Law of logarithmic returns
In areas of endeavour with many disparate problems, the returns in that area will tend to vary logarithmically with the resources invested (over a reasonable range).

More precisely, we will argue that under some assumptions about the distribution of problems in the area, we can expect to find approximately logarithmic returns to resources ex post as well as ex ante. This post will be concerned with the theoretical justifications for this claim; in a companion post we explore how its predictions match up with real-world data and look to consequences.

Assumptions

Assume that we have an area containing several problems, each with its own benefit (the benefit that would be generated from solving it) and difficulty (the amount of work needed to solve it). Assume that the difficulties are distributed somewhat smoothly over several orders of magnitude, and that there is no significant correlation between the size of benefit and difficulty of a problem.

These assumptions seem reasonably representative of many real-world areas. It is sometimes (but not always) the case that it is the simplest breakthroughs which have the biggest benefits.

We will assume moreover that the distribution of benefits is not too heavy-tailed. This is to exclude the case where one discovery is much larger than the next biggest. That would mean that the returns around that discovery would be sharply discontinuous, which removes any chance for smooth ex post returns. If you think you may be in such a case it may be better to use the simple model for a single problem of unknown difficulty that we saw in the previous post. A hybrid model might be even better. Nonetheless in several areas the assumption that the benefits are not too heavy-tailed seems reasonable.

Given these assumptions, the distribution of problems might look something like the following diagram. Here the vectors represent the difficulty (horizontal axis) and benefit (vertical axis) of individual problems. Hence the gradient represents the ex post benefit-cost ratio for working on each problem.

 

Note: For the purposes of having an easy-to-read diagram, we don’t span too many orders of magnitude in the difficulty here. The benefits are also somewhat compressed, though not much would change to the qualitative picture if there were additional vectors with very small benefits spread evenly over the orders of magnitude of difficulty.

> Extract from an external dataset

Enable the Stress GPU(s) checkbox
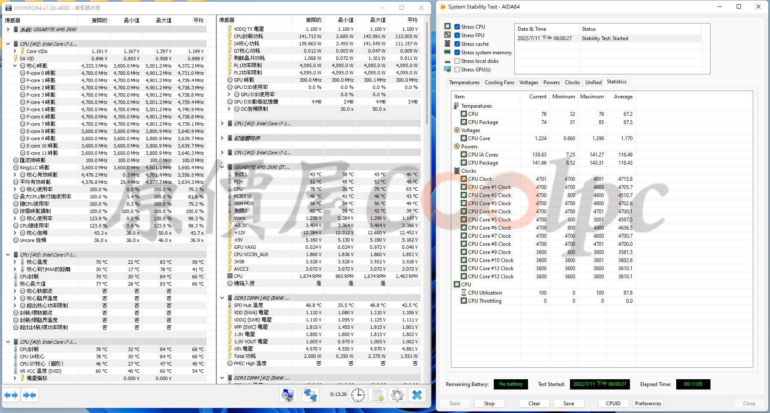The width and height of the screenshot is (770, 413). point(457,70)
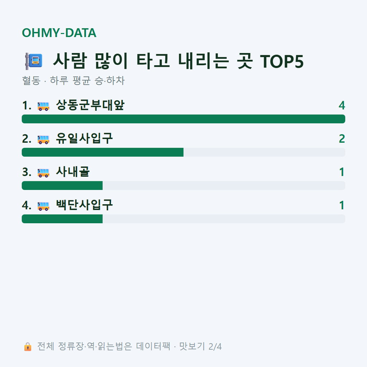Select the 백단사입구 stop name
Viewport: 367px width, 367px height.
(84, 205)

Types of problem selection

In order to model the returns from work in the area, we need to make assumptions not just about the distribution of problems, but also about the order in
which they are tackled. Here are three possible behaviours:

  • Optimal problem selection: They are selected in order of decreasing benefit-cost ratio.
  • Difficulty-based selection: The easiest problem is completed first, regardless of difficulty. Then work moves on to the next easiest.
  • Naive problem selection: All problems are worked with equal resources in parallel.

If you knew beforehand everything about the difficulty and benefits of the problems, you would use optimal problem selection. If you nothing at all about the problems, you would want to use something like naive problem selection.

The reality will be somewhere in the middle. People know something in-between everything and nothing, so the efficiency of the strategy they pursue should be bounded between that of optimal problem selection and naive problem selection. We will analyse the outcomes under these two algorithms in order to understand these bounds.

Difficulty-based selection is an example of an algorithm somewhere in the middle. It is the one you would use if you knew how difficult each problem was, but not what the benefits were. We analyse it first as an easy-to-understand example.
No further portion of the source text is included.